[Start of section]

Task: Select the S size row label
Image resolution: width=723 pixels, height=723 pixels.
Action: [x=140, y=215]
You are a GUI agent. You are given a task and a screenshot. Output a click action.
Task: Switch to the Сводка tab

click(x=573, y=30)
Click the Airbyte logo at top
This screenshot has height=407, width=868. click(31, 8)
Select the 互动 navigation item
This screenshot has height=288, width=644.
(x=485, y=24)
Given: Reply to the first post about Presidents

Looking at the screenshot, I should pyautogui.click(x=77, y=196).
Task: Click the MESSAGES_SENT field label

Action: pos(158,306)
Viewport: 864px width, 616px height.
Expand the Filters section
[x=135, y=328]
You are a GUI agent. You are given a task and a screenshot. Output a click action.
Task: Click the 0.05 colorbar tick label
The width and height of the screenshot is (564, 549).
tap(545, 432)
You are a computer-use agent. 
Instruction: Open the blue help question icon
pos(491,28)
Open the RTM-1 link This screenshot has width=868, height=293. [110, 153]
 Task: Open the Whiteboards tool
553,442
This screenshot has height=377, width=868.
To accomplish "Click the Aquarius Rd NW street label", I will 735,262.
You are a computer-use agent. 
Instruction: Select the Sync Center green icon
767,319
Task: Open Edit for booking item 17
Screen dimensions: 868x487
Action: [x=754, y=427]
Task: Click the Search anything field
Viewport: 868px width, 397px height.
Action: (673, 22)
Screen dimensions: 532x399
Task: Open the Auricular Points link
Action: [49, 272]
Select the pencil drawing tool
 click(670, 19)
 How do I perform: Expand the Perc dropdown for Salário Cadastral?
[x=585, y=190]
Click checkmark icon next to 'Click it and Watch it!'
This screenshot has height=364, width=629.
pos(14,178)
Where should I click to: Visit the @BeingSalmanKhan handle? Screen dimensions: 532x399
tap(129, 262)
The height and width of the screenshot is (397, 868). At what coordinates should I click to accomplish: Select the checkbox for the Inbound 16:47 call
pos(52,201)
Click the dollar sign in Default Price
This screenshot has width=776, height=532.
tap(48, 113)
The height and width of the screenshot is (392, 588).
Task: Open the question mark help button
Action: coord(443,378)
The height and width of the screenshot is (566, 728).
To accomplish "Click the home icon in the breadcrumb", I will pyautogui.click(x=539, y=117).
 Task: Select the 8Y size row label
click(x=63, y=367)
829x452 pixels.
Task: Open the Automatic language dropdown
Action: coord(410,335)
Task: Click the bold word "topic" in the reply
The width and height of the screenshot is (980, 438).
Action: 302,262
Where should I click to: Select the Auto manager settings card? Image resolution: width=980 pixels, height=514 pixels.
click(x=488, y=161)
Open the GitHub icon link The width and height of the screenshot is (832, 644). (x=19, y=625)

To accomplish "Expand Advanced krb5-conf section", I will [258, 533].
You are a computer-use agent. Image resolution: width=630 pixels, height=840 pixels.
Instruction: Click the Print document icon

[End of section]

→ Task goal
Lines from the records above that hold "item" are the ones to list.

→ Result
Select the 互动 navigation item
Task: Open Edit for booking item 17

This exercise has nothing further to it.